CMOs worldwide believe that creativity, data collection and customer experience are vital for their future business success, but the percentage who believe their brands are currently doing those things well falls short, according to the May 2019 survey.

For example, 85% of CMOs surveyed believe that creativity and big ideas that build the brand and create an emotional connection are going to be important in the future, but only 54% believe that they currently deliver on that. Similarly, 84% of respondents believe data collection and management will be needed to drive customer insight, but only 49% think they deliver well on that today.

How Important Do CMOs Worldwide Believe Select Marketing Capabilities Are to Their Future Business Success and How Well Are They Delivering Them Today? (% of respondents, May 2019)

“These capability gaps are too acute to be closed through business as usual and without more focus are likely to persist and even grow,” the Dentsu report said. “Yet it is clear that brands are struggling to pivot towards new strategies.”

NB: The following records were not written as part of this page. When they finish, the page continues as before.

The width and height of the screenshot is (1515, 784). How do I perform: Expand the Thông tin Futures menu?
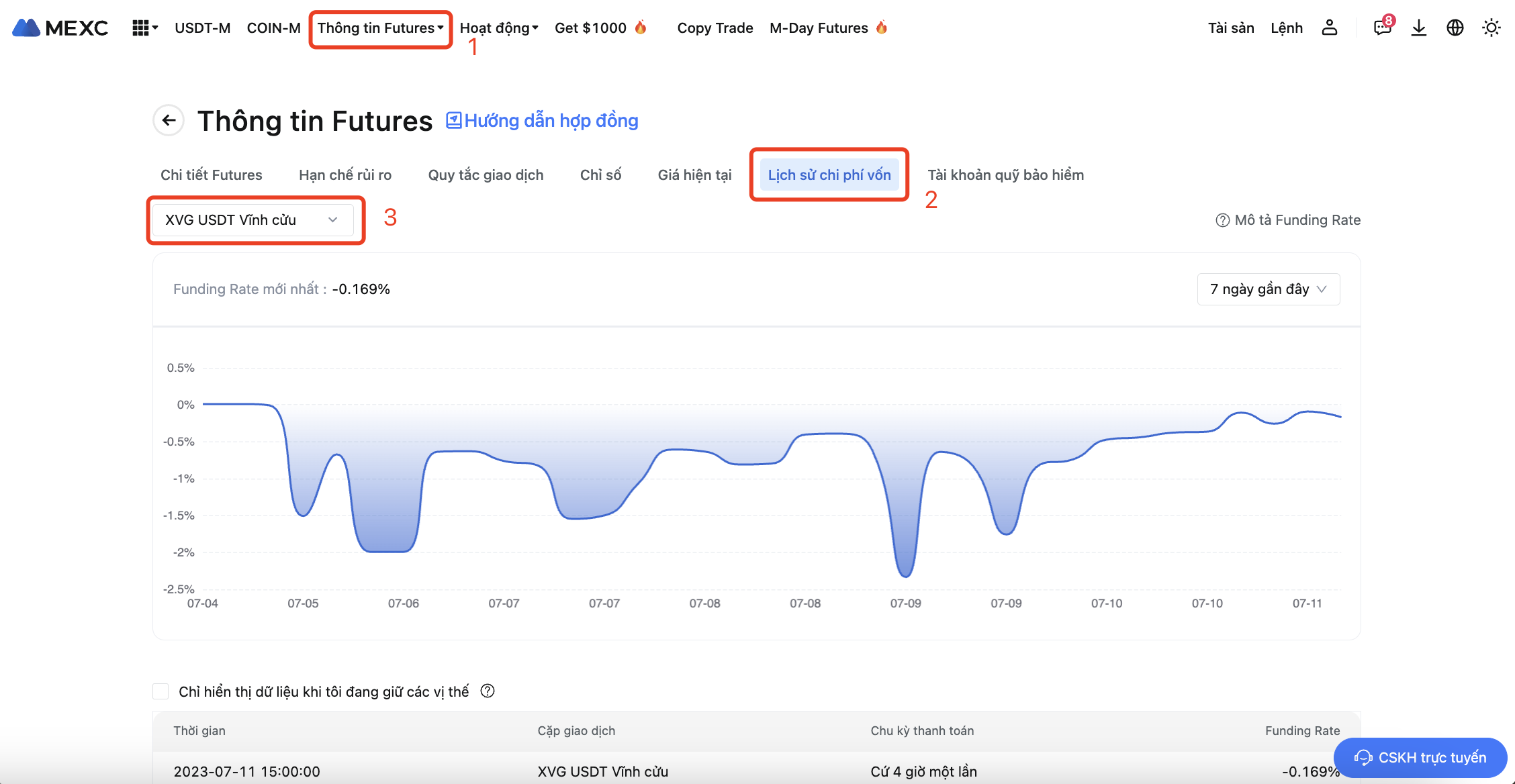tap(380, 28)
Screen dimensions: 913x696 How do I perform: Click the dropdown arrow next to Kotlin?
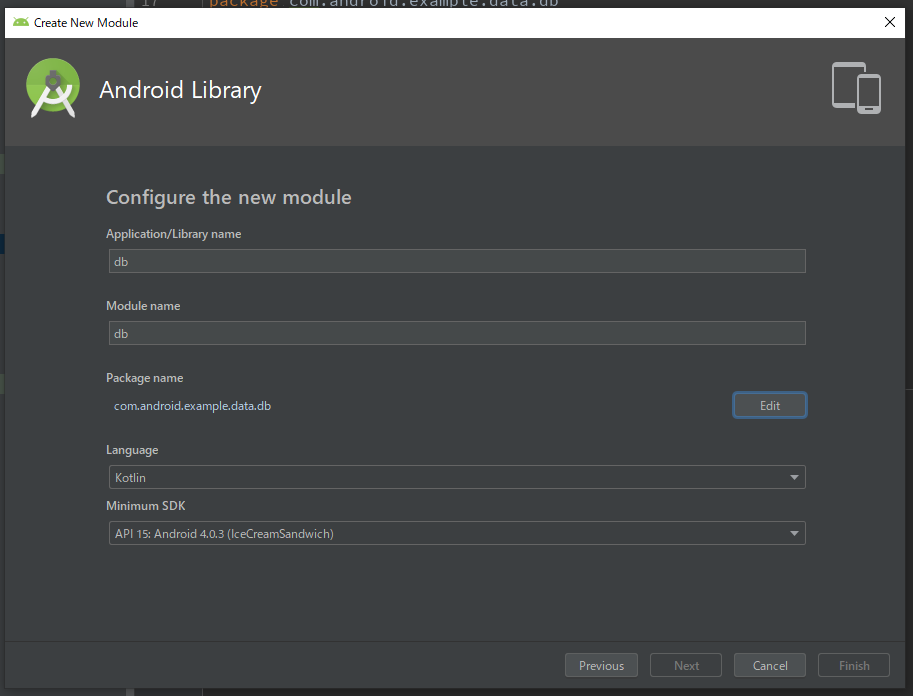click(x=793, y=477)
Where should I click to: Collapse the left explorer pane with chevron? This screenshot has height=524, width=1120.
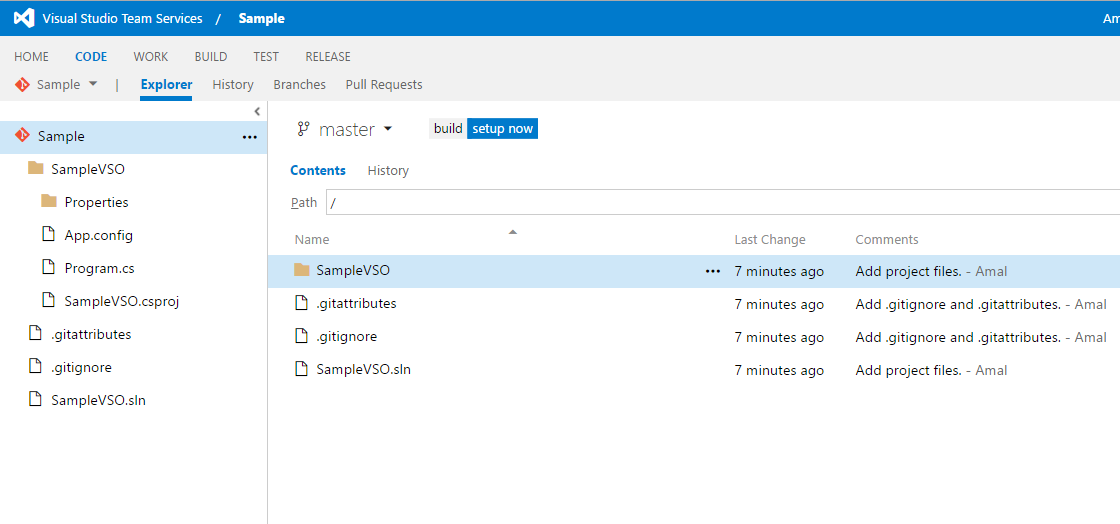[257, 111]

Authors of the report attributed the performance gap to several factors, including CMO performance metrics that encourage short-term growth over long-term change, the lack of long-term strategic planning and underinvestment. CMOs surveyed said that the metrics they’re primarily accountable for include growth of customer base, product and service innovation, short-term sales and revenue growth and reducing costs. CMOs tend to have the shortest tenure of those in the C-suite, so there is low incentive for them to consider anything beyond immediate successes, per Dentsu.

Almost half of respondents had strategic plans that looked ahead for just two years or less. CMOs in the automotive industry planned their marketing strategies the furthest out into the future (3.4 years), but those in media and entertainment, leisure and telecommunications had the shortest timeframes (2.0, 2.2 and 2.2 years, respectively).

How Far Ahead Do CMOs Worldwide Plan Their Marketing Strategy? (years, by industry, May 2019)

Another issue contributing to the performance gap is underinvestment and softening marketing budgets, despite 64% of companies reporting revenue growth between 2018 and 2019. Roughly four in 10 CMOs surveyed have said that their budgets will either flatten or decrease over the next year.

“CMOs need to satisfy their customers with best-in-class customer experience,” said Jillian Ryan, principal analyst at eMarketer. “But they also need to serve their internal customers. CEOs and CROs are hard-pressed to make sure that marketing teams are doing good work with tight budgets and high-growth goals. This is a tall order as technology, data, people and strong creative are needed to execute a strategy that can deliver on these goals.”